I find it difficult to trust, and I believe everyone either loves or hates me, nothing in between

SarahCardwell
HuffPost UK

I have Emotionally Unstable Personality Disorder, formerly known as Borderline Personality Disorder (BPD). 

Even though I have suffered with mental health illness for almost 25 years, it wasn’t until January 2018 I was diagnosed. I was oblivious to any mental health conditions other than depression, which I have suffered with on and off for many years, so I began to research what this condition meant and what it meant for my future.

As I began to look into it, I found out that it can stem from childhood trauma and genetics. It’s main symptom was an inability to deal with emotions appropriately. It’s a scary thought, because I always thought there was no proper way and that everyone reacted differently. This was true to some extent, but most people react to situations naturally. I spend a long time watching how others respond to the same situation and try to emulate it. I then try out each method I have seen, finding different ways to respond and then spending hours, days, or weeks analysing what I did over and over again, trying to find the proper way to act or behave.

Another symptom which ties in with this is not having a strong sense of myself. Not really ever knowing what I want to do, where I want to go and always awaiting reassurance from others. I find it difficult to trust, and I believe everyone either loves or hates me, nothing in between. I worry about constantly being abandoned or rejected, losing my job or friends.

My moods can vary rapidly in a day and anxiety is always rearing its head to tell me what might go wrong and what will happen because of the bad person that I am. I have an inner critic too, as I am sure many of us do, telling me what everyone else thinks of me and it’s never nice or positive. At times mine can be so hurtful, cruel and downright nasty. I can spend days not wanting to leave my bed, let alone venturing beyond the front door. I can burst into tears for no reason and can completely withdraw from everyone and everything I know and love.

Some days it’s about getting through the day, with no joy or hope and getting in bed at night knowing that you have to do it all again tomorrow, and you don’t want to. I want it to stop sometimes. I want to switch off, zone out and sleep, sleep until my cloudy head has cleared and I can regain my perspective.

The hours I’m in bed I spend worrying about the day just gone and the day ahead. I worry what has happened and what may go onto happen. I’m exhausted constantly and feel like I’m fighting a battle against myself and my thoughts every day. It’s draining. I beat myself up mentally for everything, believing I am at fault and failing when things don’t plan out in my perfect design.
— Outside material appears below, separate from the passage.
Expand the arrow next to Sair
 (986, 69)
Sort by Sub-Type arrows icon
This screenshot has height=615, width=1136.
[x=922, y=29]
There is therapy out there and it is likely I can learn new ways of dealing with my emotions and make a full recovery, however this treatment is difficult to source. I am on a two-year waiting list for this. It’s called DBT (Dialectal Behavioural Therapy) and my care team are very sure it will help, but the next two years is tough while I’m just waiting.

I am Sarah, I have Emotionally Unstable Personality Disorder and it’s not nice.